» DOCUMENT EXTRACT
- Opening Delimiter -

With the new security features the relationship is a little more love/hate and we can certainly poke holes in them even if we like them. Windows has simply been insecure for too long and users have suffered for it. By making default administrative accounts run in a reduced privilege mode, it's a good start to reining in the spyware/virus/zombie phenomenon that has been making computing harder than it needs to be. It's by no means the silver bullet - after all for many computers hosing a user's home directory is just as good as hosing the entire system - but it is something that should keep systems better protected in the short term, and in the long term we will need to see how unscrupulous software authors try to poke holes in the system.
Similarly, after having gone through several iterations of the UI as Microsoft has knocked out the bugs, we're happy with the Aero UI. Although being shiny doesn't hurt its case, the strengths of the UI here are in navigation and integration of searching into the file browser. Little things like being able to click on a level in the address bar and immediately be taken there are extremely useful once you learn the UI, and we have finally managed to get over the missing menu bar and realize we don't need it, though we tend to use keyboard shortcuts a lot here.
Last, the new installer deserves a spot. The Windows XP installer is insufferable and we all know it; it's barely a step above using DOS to install Windows and it's even worse when IDE/RAID drivers are required to be loaded off of a floppy disk at a time when many people don't even use one any more. A cut-down Windows UI and USB support make the process far less painful, and the image-based installer means that the whole process is over in as little as 15 minutes.
Moving down the ladder from things we like are things we're effectively neutral on; these are the things that Vista has not really sold us on but neither is it a problem. Compatibility is the first thing to fall into this area, as on the one hand Microsoft is known for bending over backwards for compatibility, and on the other hand it could always be better. UAC problems aside, we have yet to be able to find anything other than system utilities and video codecs that don't work under Vista. For most people this will be fine, though gamers in particular will be unhappy that they're back to using the built in NVIDIA/AMD controls to tweak their graphics cards.
In the all-important metric of performance, Vista has managed to sit solidly in the middle. Benchmarked performance on the whole is neither generally above XP nor is it below - not that we were expecting it to be higher, but we certainly wouldn't mind. Compared to Beta 2, this is a very respectable position as we weren't initially sure if performance would catch up and for the most part it has. Using Vista instead of XP still means some resources are being sacrificed (mainly RAM), but it's no longer a poor tradeoff.
Graphics cards are a different matter. OpenGL support from both sides is solid for compatibility, but slow. This is something we expect to improve, but for today it's a matter that should be taken into account, especially when running newer games or older (slower) hardware. Both teams will be releasing important updated Vista drivers well into the year, so Vista as a gaming platform will for now depend on the games used. Direct3D-only users should be fine while anyone using OpenGL will need to keep a watchful eye on driver updates.

- Closing Delimiter -

» RAW DATA
- Opening Delimiter -

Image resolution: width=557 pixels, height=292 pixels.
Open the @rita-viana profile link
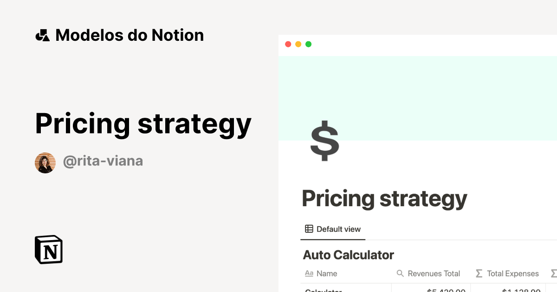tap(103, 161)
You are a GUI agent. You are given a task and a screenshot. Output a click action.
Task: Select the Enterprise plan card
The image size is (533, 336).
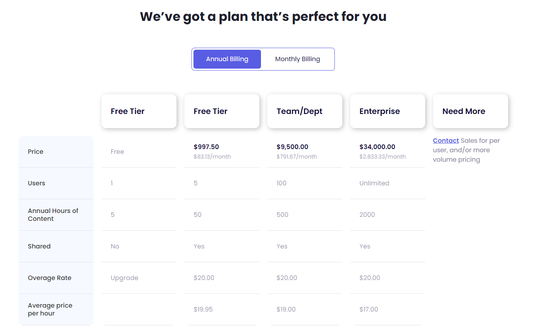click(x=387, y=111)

- Closing Delimiter -

» DIRECTIONS
[a] Decide whether each of the following statements agrees with the Vista review excerpt. For each, answer yes or no and quote the words of the excerpt that decide it. (i) The image-based installer can complete the whole process in as little as 15 minutes. (ii) Benchmarked performance under Vista is generally above that of XP. (iii) Direct3D-only users will need to keep a watchful eye on driver updates.
[b] Extend the Vista review excerpt, beginning after its final sentence about Direct3D and OpenGL users.

» PER-TASK ANSWERS
[a]
(i) Yes: "the image-based installer means that the whole process is over in as little as 15 minutes."
(ii) No: "Benchmarked performance on the whole is neither generally above XP nor is it below"
(iii) No: "Direct3D-only users should be fine while anyone using OpenGL will need to keep a watchful eye on driver updates."

[b]
Then there are the things at the bottom of the ladder, those items that as of the final release of Vista that just leave us scratching our heads wondering what Microsoft is thinking and if this was really the right time to release Vista. We'll start this with the Windows Mobile Device Center (WMDC), a branch of the Sync Center application designed to synchronize Windows Mobile devices. As the Vista replacement for ActiveSync WMDC comes pre-installed with Vista... or does it? It turns out that Vista only shipped with the drivers and application (also called the WMDC) to allow Vista to connect to a WM device, not actually to synchronize with it. To synchronize a WM device, you need to download the synchronization application (once again called WMDC), which as of this writing is still in beta. This is not indicated anywhere in the Vista documentation, and it's confusing to say the least.
Next at the bottom is Flip-3D, a beautiful but tragic waste of the Aero Glass UI. In our MacOS X reviews, we have time and time again talked about how great Apple's Exposé feature is; it's a great organizational tool for keeping track of various windows and bringing them up to the front. If there was anything Microsoft should have gone out if its way to copy from MacOS X, this is it. Flip-3D is a poor imitation of the real thing; the angled view means it's a pretty sight to watch flip by, but you won't get any real benefit out of it. Vista needs its own Exposé clone, and Flip-3D will not be it.
Last and certainly least is User Account Controls. We've said enough about it to cover all of its shortfalls, so it's merely included on the list. UAC is a major reason against installing Vista; it's going to be partially or completely disabled by most computer enthusiasts the moment they get their hands on it, and that's going to be a detriment to Vista's new security systems. It's as if Microsoft spent a good portion of the past few years working on an enhanced security design that nobody will want to use. Many have been spoiled by the lack of in-your-face security, but the truth is most people like PCs to be that way - at least until they get a nasty spyware infection.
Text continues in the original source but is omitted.